Welcome to the 'college and career and junior high and senior high and whoever the freak else wants to join because you 18-and-over people aren't actually that important to us -- it's much more fun with the young people there too. You know, the ones who aren't yet being bullied by their relatives into making more money right freaking now and moving out when you're not yet self-sufficient and are still perfectly content with you finishing your education before they cram all that you're-an-adult-now crap down your throat' group.
The third rant I already mentioned at the beginning of this post (the one about people volunteering and then un-volunteering at the absolute last possible millisecond).
I posted the comment, but as I reread it, I started to feel doubly ashamed of myself.
For starters, my first two rants are embarrassingly polar opposite.

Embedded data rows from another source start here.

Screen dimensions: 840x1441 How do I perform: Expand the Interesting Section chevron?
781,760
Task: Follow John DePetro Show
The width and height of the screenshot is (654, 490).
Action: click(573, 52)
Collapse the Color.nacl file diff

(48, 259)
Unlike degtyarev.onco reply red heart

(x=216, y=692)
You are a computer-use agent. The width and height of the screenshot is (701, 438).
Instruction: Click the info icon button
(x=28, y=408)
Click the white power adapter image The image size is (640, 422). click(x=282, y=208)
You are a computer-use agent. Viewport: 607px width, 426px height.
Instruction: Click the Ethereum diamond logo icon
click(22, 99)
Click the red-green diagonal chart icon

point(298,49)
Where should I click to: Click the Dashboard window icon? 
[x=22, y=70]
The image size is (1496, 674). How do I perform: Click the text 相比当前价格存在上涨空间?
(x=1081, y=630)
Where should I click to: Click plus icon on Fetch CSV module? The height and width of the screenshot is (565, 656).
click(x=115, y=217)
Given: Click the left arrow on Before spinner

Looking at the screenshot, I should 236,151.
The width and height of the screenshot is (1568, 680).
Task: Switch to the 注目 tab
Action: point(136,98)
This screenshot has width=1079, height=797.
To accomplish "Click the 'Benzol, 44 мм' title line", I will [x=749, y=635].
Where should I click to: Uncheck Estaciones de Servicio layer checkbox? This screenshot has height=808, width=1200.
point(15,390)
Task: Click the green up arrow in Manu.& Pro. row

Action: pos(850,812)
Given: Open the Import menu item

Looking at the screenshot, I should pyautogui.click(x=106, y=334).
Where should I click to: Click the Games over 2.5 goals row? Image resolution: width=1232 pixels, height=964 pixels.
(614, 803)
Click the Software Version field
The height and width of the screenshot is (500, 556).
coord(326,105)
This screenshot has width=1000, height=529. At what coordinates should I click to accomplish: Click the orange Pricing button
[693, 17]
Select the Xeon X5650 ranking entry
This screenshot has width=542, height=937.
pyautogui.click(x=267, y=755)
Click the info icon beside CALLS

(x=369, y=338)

I hate the cliques -- yet I'm angry that this group doesn't get to be clique-ish. Put another way, I hate the cliques... except when they include me. Then I will whine and argue and fight to the bitter end to keep it exclusive. Way to be all-or-nothing, kid.
So what's the problem with my church?
The problem is me.
I'm a selfish brat. Everything that I see as being wrong with the church stems from how much it inconveniences me. Are there issues with the church? Definitely. Do they need to be worked on? Absolutely. But maybe before I start demanding they fix everything that inconveniences me, I should let Jesus fix me first. How can I expect others to be open and loving and perfect if I'm not? I mean, I already knew I wasn't perfect, but somehow I was still expecting everyone to do everything my way. How can I sit and whine about everyone else expecting everyone to pander to their tastes when I'm expecting them to do the same thing for me?
Is this the church of Kate or the church of God?